Items listed in a dataset
......

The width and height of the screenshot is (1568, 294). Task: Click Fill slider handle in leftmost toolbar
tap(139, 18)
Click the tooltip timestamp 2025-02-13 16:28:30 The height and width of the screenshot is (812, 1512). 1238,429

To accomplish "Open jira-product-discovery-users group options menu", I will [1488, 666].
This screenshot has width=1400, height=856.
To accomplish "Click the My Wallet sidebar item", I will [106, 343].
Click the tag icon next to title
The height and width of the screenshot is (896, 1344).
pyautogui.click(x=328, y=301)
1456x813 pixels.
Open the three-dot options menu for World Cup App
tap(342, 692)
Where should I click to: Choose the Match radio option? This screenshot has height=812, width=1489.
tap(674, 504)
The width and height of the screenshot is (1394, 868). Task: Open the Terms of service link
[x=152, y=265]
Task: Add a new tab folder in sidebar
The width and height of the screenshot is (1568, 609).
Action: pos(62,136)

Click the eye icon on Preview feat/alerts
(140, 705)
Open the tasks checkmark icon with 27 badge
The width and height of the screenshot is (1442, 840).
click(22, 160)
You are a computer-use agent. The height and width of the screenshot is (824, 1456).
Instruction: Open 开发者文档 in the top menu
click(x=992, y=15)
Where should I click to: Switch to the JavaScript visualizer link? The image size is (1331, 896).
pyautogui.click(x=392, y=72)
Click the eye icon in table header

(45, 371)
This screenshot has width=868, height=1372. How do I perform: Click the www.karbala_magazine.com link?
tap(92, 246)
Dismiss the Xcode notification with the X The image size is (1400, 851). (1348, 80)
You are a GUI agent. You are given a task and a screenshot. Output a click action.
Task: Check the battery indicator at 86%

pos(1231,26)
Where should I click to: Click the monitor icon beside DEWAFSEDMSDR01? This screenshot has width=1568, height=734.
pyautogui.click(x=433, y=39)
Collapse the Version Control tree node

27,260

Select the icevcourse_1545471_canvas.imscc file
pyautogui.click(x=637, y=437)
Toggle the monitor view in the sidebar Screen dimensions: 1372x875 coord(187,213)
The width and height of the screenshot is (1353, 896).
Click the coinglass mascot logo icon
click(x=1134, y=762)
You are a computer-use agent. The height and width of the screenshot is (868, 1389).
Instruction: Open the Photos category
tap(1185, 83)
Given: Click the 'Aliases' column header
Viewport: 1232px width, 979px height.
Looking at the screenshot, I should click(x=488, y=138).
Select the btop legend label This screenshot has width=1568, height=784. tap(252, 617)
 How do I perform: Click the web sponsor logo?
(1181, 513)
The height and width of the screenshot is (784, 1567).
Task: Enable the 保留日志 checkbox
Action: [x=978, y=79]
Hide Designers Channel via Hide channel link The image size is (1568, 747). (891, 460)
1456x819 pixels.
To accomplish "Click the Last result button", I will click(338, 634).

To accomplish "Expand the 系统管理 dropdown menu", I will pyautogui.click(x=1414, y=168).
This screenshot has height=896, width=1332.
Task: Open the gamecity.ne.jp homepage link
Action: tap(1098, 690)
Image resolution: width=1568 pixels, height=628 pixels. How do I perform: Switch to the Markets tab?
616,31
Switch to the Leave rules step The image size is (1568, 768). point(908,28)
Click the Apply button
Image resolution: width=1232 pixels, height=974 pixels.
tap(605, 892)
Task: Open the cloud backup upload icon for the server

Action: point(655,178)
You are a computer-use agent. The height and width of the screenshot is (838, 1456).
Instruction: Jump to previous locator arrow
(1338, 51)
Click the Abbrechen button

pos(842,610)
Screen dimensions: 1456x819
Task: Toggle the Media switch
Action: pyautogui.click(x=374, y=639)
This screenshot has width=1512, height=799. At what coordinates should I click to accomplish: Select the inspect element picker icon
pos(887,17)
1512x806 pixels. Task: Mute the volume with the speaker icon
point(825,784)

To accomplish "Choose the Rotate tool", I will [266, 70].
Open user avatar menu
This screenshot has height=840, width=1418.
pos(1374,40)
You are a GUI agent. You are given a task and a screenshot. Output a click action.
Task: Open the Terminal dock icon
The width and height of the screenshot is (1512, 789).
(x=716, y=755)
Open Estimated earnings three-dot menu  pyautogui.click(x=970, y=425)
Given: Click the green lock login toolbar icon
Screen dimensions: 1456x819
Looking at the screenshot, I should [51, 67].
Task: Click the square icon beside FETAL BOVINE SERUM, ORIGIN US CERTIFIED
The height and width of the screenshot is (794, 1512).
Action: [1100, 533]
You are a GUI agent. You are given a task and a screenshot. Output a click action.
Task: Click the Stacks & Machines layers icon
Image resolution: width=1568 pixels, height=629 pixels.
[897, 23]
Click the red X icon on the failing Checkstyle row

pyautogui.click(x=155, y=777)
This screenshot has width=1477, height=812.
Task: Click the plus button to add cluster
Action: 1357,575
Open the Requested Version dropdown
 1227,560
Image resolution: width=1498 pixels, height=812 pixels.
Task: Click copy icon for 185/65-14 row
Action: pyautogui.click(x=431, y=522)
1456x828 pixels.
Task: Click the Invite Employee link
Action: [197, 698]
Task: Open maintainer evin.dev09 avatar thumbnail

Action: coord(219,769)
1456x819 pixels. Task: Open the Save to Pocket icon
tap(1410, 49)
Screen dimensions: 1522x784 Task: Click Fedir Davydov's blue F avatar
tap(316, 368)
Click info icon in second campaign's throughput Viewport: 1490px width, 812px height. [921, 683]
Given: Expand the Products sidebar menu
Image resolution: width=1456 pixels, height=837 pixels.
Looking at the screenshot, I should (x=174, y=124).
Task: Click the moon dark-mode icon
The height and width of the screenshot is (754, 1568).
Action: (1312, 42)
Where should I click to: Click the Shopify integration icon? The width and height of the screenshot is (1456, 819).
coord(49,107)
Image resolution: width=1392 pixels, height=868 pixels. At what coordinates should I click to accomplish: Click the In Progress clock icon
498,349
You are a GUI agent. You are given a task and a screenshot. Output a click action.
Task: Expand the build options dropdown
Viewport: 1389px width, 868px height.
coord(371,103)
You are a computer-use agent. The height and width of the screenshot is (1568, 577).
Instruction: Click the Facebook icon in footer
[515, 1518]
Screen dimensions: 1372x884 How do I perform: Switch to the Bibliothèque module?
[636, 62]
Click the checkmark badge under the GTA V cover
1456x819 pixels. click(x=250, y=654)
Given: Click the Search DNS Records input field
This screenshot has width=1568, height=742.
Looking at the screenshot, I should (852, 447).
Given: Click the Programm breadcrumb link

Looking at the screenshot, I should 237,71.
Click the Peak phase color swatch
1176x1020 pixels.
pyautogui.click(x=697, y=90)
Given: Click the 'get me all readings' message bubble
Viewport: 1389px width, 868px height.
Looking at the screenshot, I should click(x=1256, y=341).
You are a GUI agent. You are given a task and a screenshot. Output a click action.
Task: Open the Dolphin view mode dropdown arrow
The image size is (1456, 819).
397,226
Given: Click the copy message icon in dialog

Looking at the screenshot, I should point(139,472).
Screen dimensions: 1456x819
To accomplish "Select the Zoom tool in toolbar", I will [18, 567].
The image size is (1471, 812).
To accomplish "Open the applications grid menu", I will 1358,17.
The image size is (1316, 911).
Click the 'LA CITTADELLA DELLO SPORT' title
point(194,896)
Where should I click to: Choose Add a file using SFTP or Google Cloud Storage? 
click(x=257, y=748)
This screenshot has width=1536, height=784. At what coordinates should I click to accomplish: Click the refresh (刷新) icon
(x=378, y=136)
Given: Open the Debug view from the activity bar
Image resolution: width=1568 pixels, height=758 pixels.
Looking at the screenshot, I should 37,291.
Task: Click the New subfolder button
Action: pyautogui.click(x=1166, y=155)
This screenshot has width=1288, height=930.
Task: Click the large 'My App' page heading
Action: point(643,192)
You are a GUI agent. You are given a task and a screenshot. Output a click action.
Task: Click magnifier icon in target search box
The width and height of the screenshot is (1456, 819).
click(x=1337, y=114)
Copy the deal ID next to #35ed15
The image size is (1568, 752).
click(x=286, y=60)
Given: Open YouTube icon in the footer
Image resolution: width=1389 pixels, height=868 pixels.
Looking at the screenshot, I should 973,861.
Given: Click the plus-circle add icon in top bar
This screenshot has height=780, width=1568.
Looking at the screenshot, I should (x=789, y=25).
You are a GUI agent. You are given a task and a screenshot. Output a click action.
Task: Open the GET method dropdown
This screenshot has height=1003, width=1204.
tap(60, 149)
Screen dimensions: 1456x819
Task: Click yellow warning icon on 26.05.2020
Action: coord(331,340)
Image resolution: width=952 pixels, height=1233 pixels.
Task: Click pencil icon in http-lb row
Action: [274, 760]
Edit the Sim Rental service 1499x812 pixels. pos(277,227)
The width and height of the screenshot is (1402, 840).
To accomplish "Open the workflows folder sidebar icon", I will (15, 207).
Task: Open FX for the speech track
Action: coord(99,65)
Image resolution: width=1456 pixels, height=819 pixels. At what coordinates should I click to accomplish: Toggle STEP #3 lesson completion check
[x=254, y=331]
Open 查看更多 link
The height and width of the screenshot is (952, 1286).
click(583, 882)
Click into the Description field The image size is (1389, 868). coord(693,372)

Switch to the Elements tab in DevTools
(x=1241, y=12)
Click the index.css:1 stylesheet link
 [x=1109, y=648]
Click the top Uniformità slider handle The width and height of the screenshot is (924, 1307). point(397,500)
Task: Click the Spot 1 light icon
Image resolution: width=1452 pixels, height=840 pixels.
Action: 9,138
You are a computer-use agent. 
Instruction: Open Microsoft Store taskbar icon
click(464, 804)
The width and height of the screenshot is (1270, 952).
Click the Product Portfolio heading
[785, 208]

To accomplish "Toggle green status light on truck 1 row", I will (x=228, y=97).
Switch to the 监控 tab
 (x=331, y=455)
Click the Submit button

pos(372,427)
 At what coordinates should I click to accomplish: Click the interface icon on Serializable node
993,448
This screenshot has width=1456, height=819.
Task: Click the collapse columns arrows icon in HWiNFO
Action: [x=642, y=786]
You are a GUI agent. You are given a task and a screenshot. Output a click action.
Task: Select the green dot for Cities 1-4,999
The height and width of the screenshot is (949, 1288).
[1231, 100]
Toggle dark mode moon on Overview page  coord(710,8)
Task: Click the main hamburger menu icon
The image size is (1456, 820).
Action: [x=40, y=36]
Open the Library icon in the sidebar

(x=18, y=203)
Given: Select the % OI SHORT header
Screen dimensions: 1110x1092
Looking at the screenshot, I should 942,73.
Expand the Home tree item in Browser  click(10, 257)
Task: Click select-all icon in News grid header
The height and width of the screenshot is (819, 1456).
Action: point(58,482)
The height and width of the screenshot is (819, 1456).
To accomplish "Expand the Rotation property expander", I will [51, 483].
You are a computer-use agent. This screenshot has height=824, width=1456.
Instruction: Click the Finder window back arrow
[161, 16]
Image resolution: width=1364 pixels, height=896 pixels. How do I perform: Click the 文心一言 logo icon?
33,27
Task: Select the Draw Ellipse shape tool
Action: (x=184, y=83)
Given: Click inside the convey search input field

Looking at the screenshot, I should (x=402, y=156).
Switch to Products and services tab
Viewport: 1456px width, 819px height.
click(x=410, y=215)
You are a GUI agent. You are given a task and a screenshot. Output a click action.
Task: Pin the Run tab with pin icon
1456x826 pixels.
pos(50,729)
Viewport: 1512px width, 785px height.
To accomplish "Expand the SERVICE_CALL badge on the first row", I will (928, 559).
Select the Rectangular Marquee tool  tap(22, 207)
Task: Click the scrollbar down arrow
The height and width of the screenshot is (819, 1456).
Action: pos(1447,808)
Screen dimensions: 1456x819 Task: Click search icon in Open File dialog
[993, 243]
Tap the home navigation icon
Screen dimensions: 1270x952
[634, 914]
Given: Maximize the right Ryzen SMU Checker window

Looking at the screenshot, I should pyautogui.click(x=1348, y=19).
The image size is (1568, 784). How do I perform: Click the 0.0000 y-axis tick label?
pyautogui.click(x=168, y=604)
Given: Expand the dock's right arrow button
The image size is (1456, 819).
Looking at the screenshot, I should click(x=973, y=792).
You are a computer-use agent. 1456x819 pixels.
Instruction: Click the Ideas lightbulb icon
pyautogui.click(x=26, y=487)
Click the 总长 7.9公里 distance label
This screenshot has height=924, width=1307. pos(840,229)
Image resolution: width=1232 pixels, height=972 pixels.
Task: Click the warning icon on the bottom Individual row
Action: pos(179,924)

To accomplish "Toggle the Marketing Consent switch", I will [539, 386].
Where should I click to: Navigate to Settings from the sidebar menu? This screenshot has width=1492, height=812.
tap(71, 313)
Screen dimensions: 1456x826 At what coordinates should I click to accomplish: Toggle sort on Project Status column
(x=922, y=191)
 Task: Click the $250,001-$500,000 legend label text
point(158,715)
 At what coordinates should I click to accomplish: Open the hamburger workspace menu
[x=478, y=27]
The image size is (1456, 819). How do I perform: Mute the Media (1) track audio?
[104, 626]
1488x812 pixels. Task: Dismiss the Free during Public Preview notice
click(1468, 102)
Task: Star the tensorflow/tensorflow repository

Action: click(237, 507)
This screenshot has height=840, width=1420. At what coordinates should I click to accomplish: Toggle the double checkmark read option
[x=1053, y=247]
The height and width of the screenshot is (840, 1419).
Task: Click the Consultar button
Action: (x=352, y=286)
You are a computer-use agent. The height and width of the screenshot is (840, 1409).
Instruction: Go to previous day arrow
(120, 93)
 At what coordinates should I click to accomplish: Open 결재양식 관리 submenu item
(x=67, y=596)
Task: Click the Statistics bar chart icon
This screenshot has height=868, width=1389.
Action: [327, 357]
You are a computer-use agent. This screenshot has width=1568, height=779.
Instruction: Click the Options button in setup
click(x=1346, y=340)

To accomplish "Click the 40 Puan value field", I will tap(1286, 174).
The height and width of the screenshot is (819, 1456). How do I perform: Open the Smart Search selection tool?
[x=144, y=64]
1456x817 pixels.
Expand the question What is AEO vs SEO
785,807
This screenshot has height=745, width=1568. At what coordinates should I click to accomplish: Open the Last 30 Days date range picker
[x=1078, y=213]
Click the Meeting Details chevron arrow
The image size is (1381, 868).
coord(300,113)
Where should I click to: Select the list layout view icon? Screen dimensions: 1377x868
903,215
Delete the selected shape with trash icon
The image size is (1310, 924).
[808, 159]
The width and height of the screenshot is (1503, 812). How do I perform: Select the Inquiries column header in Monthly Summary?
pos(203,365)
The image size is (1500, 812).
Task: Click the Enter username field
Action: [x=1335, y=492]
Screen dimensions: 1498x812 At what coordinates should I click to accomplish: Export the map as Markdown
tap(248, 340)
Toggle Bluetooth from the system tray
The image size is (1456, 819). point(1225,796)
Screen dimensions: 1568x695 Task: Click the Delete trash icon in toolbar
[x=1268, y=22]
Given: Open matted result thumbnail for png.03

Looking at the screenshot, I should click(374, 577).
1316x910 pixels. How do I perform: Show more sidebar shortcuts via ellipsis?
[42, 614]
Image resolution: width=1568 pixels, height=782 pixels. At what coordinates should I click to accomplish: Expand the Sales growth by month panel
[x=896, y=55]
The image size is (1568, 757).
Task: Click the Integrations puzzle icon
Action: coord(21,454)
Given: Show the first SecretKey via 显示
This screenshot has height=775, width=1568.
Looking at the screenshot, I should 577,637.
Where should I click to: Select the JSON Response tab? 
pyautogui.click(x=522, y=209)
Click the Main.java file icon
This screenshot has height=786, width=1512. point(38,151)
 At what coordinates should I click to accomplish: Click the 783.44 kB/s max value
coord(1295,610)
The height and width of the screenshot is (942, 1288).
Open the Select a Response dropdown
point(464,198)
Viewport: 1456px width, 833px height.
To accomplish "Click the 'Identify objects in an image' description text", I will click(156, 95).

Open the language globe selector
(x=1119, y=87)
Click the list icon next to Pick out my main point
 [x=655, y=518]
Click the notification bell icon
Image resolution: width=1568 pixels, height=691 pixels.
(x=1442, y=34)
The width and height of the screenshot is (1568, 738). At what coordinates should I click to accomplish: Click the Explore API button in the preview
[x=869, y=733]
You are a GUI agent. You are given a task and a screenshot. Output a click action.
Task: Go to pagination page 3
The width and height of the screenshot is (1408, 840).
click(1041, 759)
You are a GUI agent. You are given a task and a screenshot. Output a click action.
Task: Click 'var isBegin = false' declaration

......

Note each line above that holds "green", then copy all of them.

**Output**
Given: Click the green lock login toolbar icon
To accomplish "Toggle green status light on truck 1 row", I will (x=228, y=97).
Task: Select the green dot for Cities 1-4,999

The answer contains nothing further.